Candidato ao Senado, Nilson Leitão (PSDB) comemorou os resultados da avaliação dos cursos de medicina no Exame Nacional de Desempenho de Estudantes (Enade), realizado pelo Ministério da Educação que avalia o rendimento dos concluintes dos cursos de graduação. O curso de medicina em Rondonópolis obteve nota 5, a máxima do Enade, o segundo lugar em Mato Grosso, já o de medicina de Sinop, obteve nota 4, ocupando o terceiro lugar como melhor curso de medicina do Estado. Em primeiro, está o campus da UFMT em Cuiabá.
Levar os cursos de medicina para Sinop e Rondonópolis é uma das grandes conquistas do Nilson Leitão (PSDB), quando foi deputado federal por 8 anos. Ele conseguiu junto ao MEC na época a ampliação de 100 vagas no curso de medicina pela Universidade Federal de Mato Grosso (UFMT), com 60 vagas no campus de Sinop e outras 40 no campus de Rondonópolis, transformada posteriormente por ação do senador Wellington Fagundes em Universidade Federal de Rondonópolis (UFR). A implantação dos cursos de medicina no interior foi autorizada em 2014.

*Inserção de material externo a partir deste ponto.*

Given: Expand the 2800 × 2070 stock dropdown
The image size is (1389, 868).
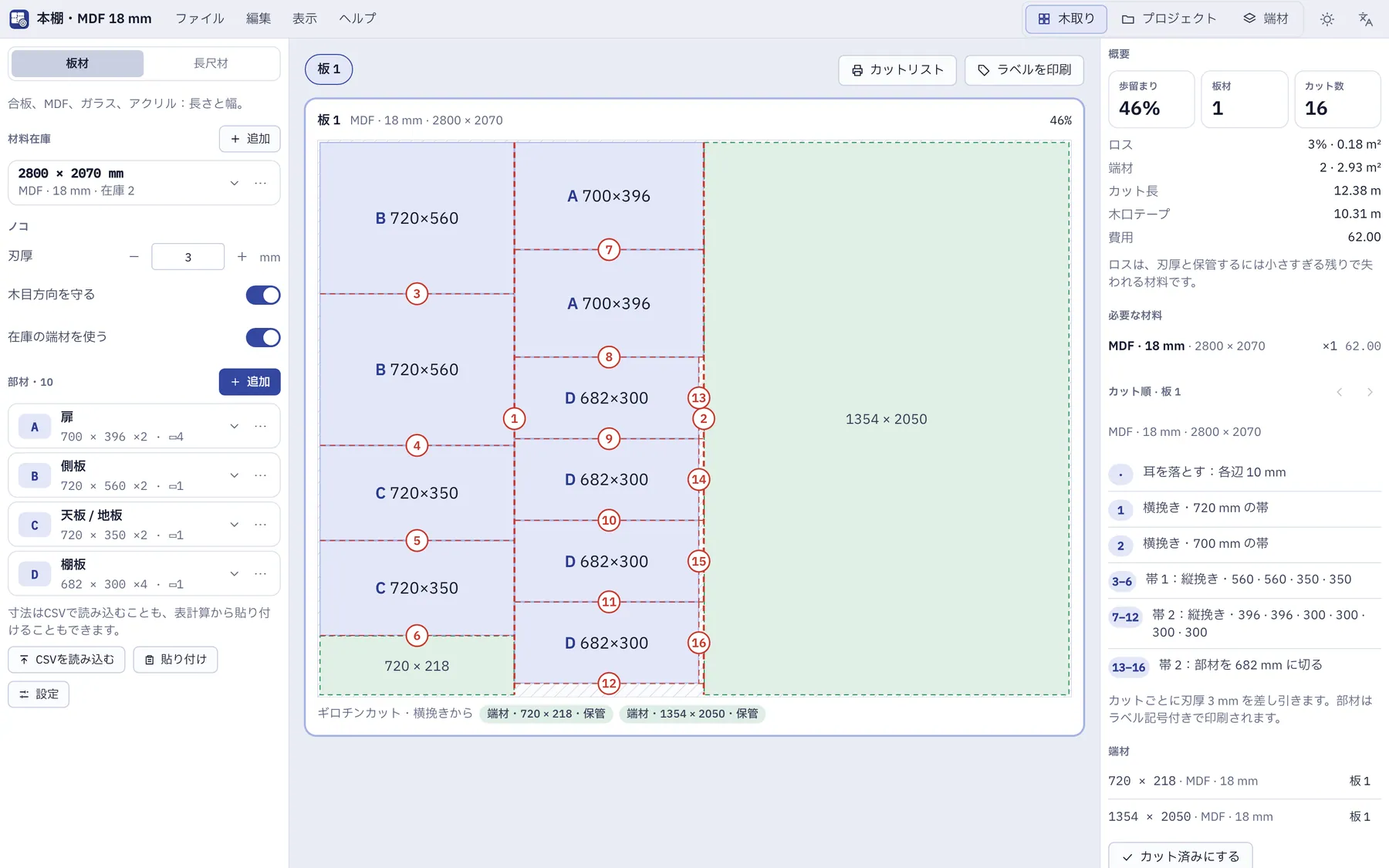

“Foi uma oportunidade e trabalhei por isso desde que era prefeito de Sinop. Mato Grosso tinha 100 vagas na UFMT para todo estado, dobramos isso passando de 100 para 200 contemplando as regiões Norte e Sul, mas infelizmente parou por aí, não levantaram mais essa bandeira. Eleito senador da República, quero lutar para implantar curso de medicina no Araguaia com 50 vagas, não é possível os jovens de Mato Grosso continuar saindo para fazer medicina na Bolívia. Temos que dar mais oportunidades, criando cursos como enfermagem em Alta Floresta, Juína, Norte do Araguaia. A saúde precisa de mais profissionais, vimos isso durante a pandemia”, destacou Nilson Leitão.
Para o cirurgião plástico e professor de medicina da UFMT campus de Sinop, Assaad Naim, o curso fez diferença para a saúde pública do município. “Houve um ganho de mão dupla. O SUS ganhou com a implantação do curso de medicina uma vez que a presença do aluno dentro das unidades de saúde, sejam elas em qual nível for, cria um ambiente de perguntas e dúvidas que instiga a busca de respostas, de adequações e melhorias. Por outro lado, o curso de medicina ganha com o sistema SUS uma vez que, não tendo hospital escola próprio, é através da rede de atendimento SUS que o aluno pode ter contato com os pacientes e com as patologias além de, ainda no seu período de formação, perceber a realidade da saúde do nosso país”.
Durante a pandemia, a presença de estudantes de medicina em Sinop trouxe um diferencial ao atendimento. Houve ações proativas e conjuntas entre professores e estudantes com os órgãos públicos, montando equipes de diagnóstico e monitoramento da doença e dos pacientes. “Dentre as diversas propostas podemos destacar ao menos três ações de grande impacto, sem demérito às outras: UFMT contra o Corona VírusCall Center, UFMT contra o Corona Vírus WhatsApp e a realização de teste rápido. Essas ações são efetuadas por equipes que monitoram os exames e a saúde das pessoas com suspeita ou diagnóstico de COVID-19, realizando acompanhamento altamente personalizado desses pacientes. Essa iniciativa, além de humanizada, propicia a criação de um banco de dados com informações precisas da população acometida”, destacou o médico.